Called to Rome and Return to Scotland
The time in Ariston's ended and he was ordained as priest. To deepen his faith, he went to Rome and was received by the pope of that time. He proved himself as a cleric worthy to take up the mission to bring the good faith to the people of Scotland. To be able to call the faithfuls to the mass. As it was common at that time, he received a handbell by the pope himself. Returning to Scotland, he was sent to a holy man called Fergus at Kernach. Fergus died the night he arrived and Mungo placed his body on a cart yoked by two wild bulls commanding them to convey it to the place ordained by the Lord. They stopped at Cathures where Fergus was buried and Mungo established a church. Mungo referred to this spot as 'Glasgu' or the beloved green place. This became Glasgow and the church developed into Glasgow Cathedral.

The fish that never swim
'Here's the Fish that never swam' - the fish with a ring in its mouth is a salmon and the ring was a present from Hydderch Hael, King of Cadzow, to his Queen, Languoreth. The Queen gave the ring to a knight to protect it with his life and keep it safe and the King, suspecting an intrigue, took it from him while he slept during a hunting party and threw it into the River Clyde. On returning home the King demanded the ring and threatened Languoreth with death if she could not produce it. The Queen appealed to the knight who, of course, could not help and then confessed to St. Mungo who sent one of his monks to fish in the river, instructing him to bring back the first fish caught. This was done and St Mungo extracted the ring from its mouth. The Queens reputation was restored and the King needed to beg pardon.
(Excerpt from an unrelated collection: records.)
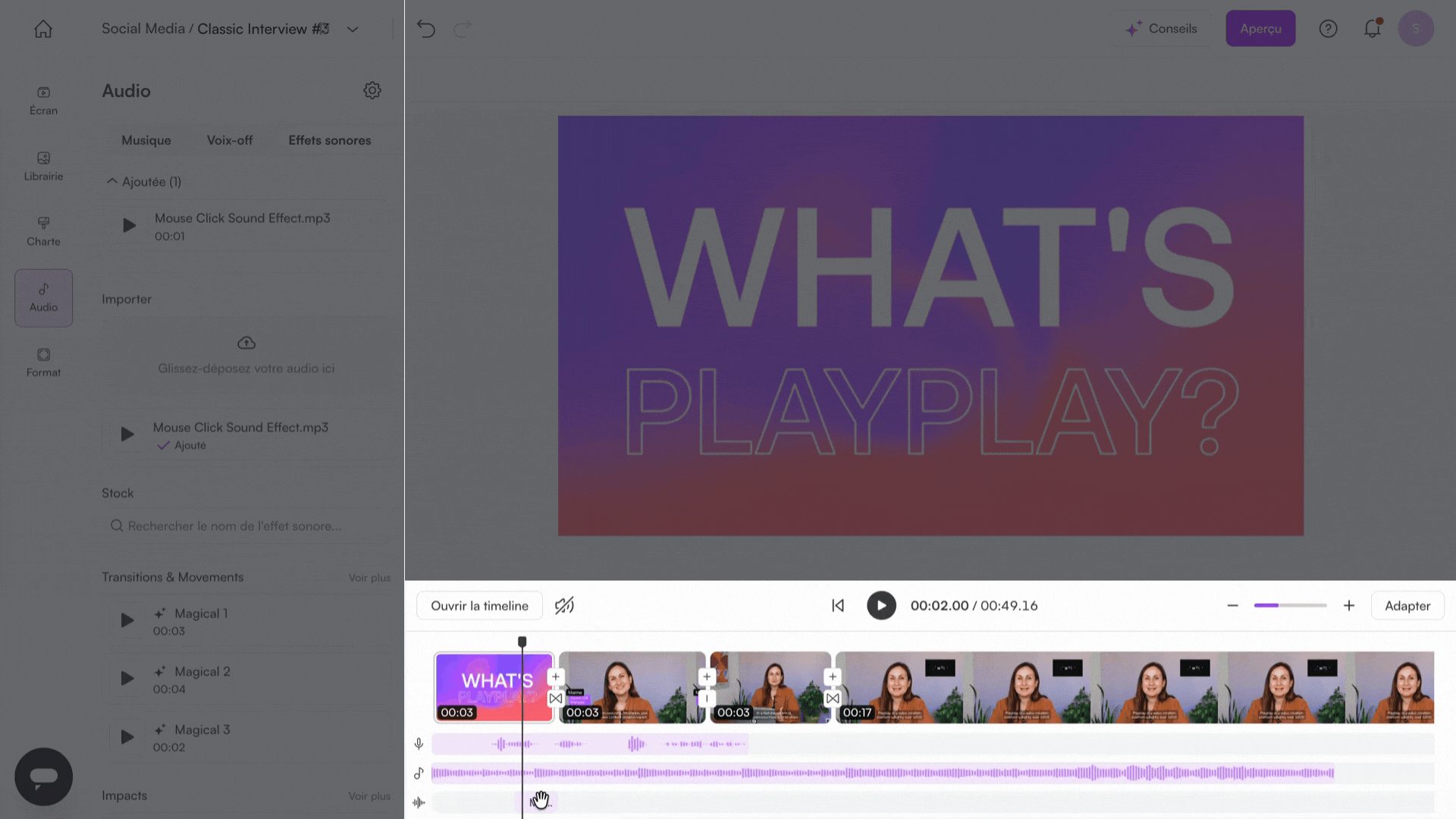1456x819 pixels.
Task: Adjust the timeline zoom slider
Action: coord(1290,605)
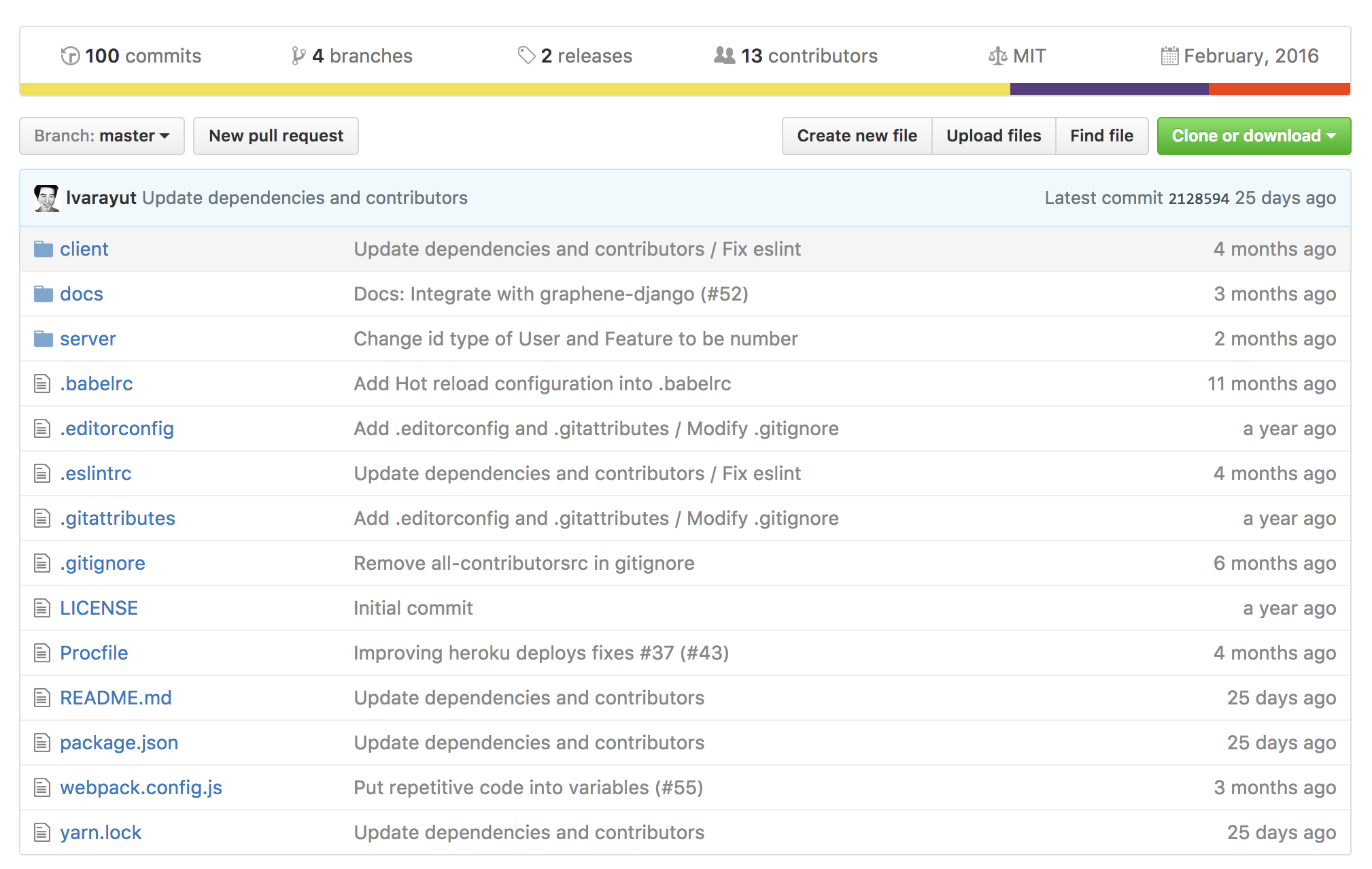Viewport: 1372px width, 869px height.
Task: Click the Create new file button
Action: click(x=857, y=136)
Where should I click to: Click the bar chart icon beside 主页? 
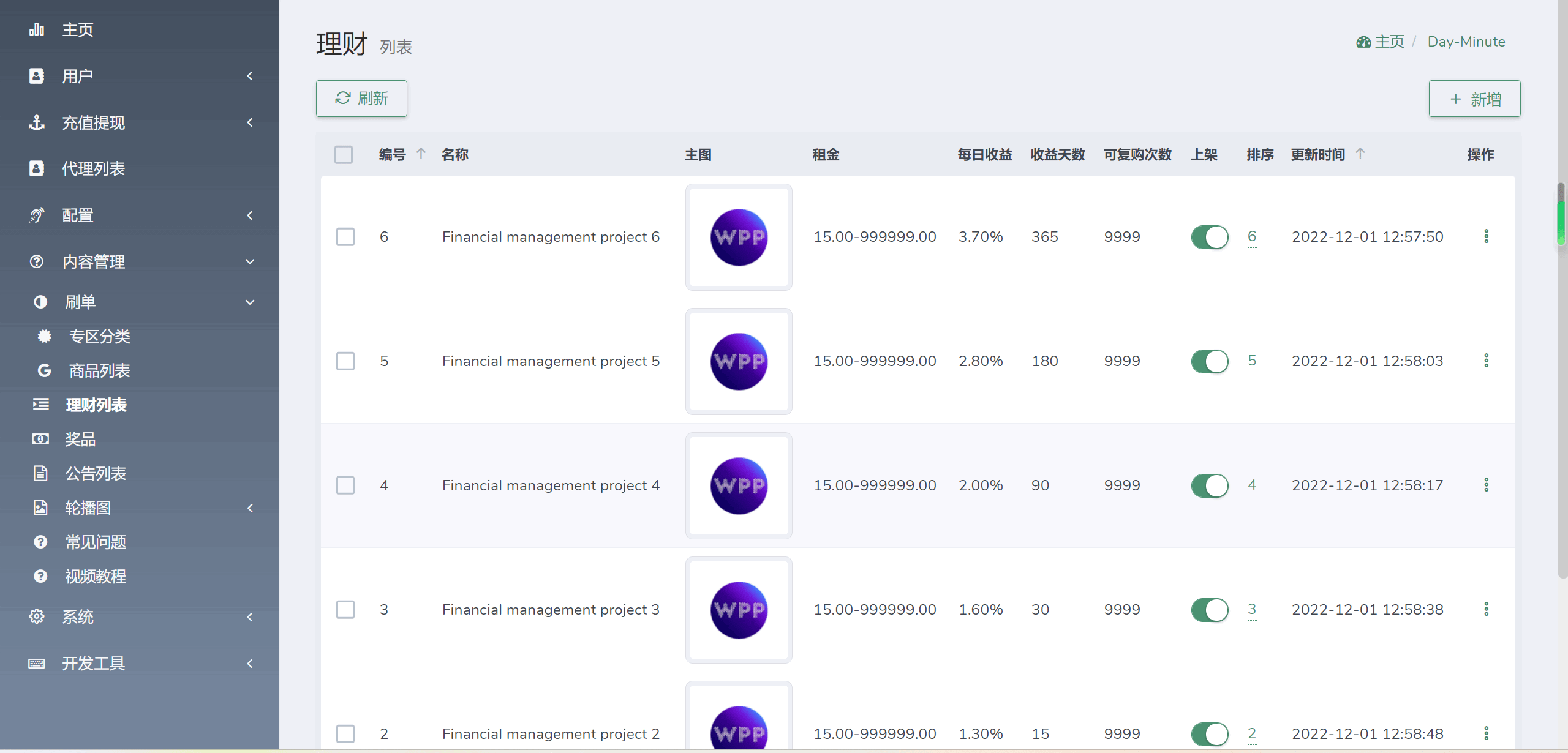tap(37, 29)
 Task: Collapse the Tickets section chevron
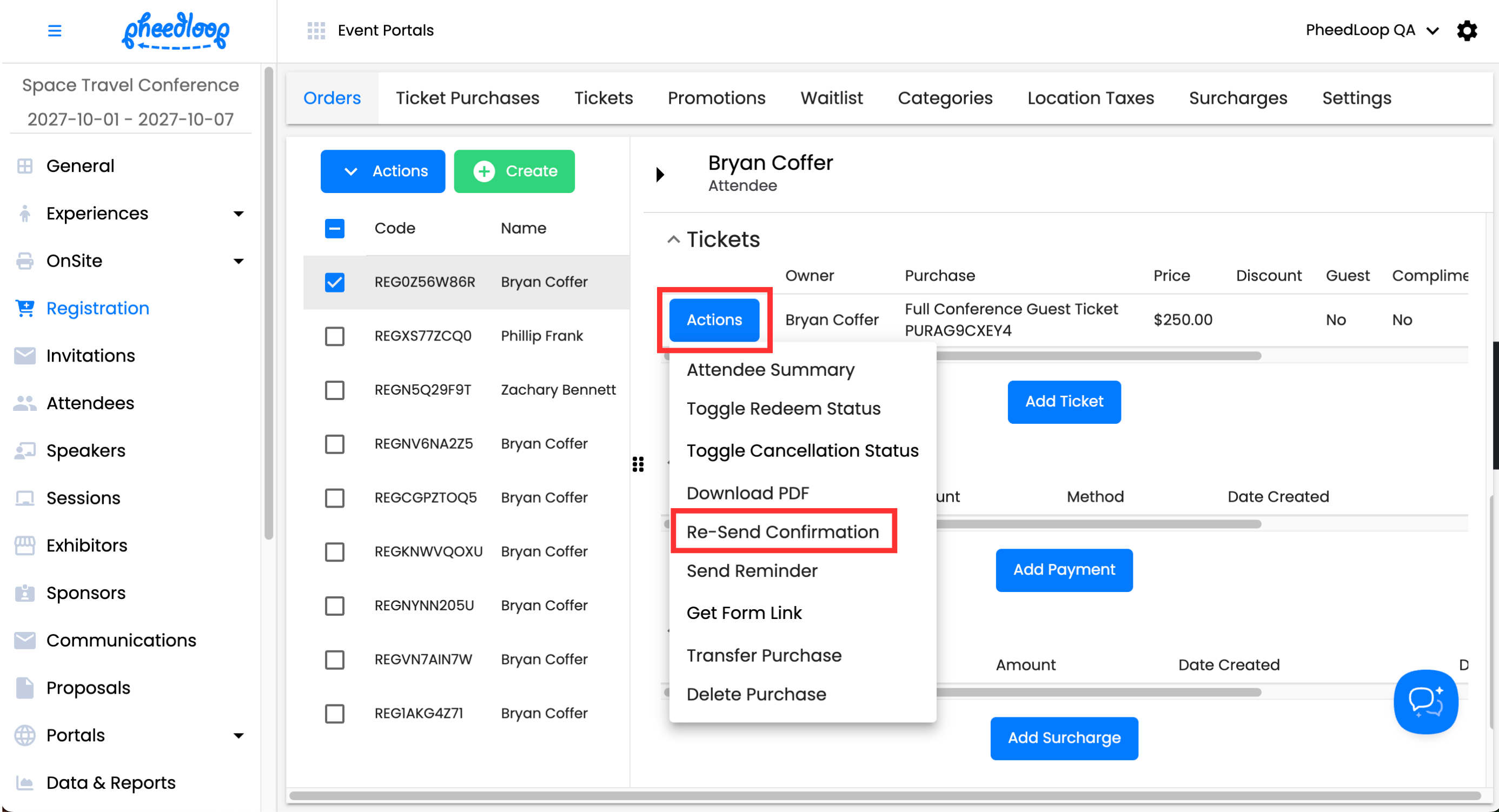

Death and influence of the Saint
Mungo lived an ascetic and holy life until his death in 603.
Until today he remains the most influential cleric for the city of Glasgow as all his miracles are still to be found within the Coat of Arms of the city of Glasgow. His body has been buried within the crypt of the cathedral of Glasgow.

Relics and Feast
Feast Day: 13th of January
Relics: His remains within the crypt of the Cathedral of Glasgow, The bell which is displayed in a shrine in the Cathedral.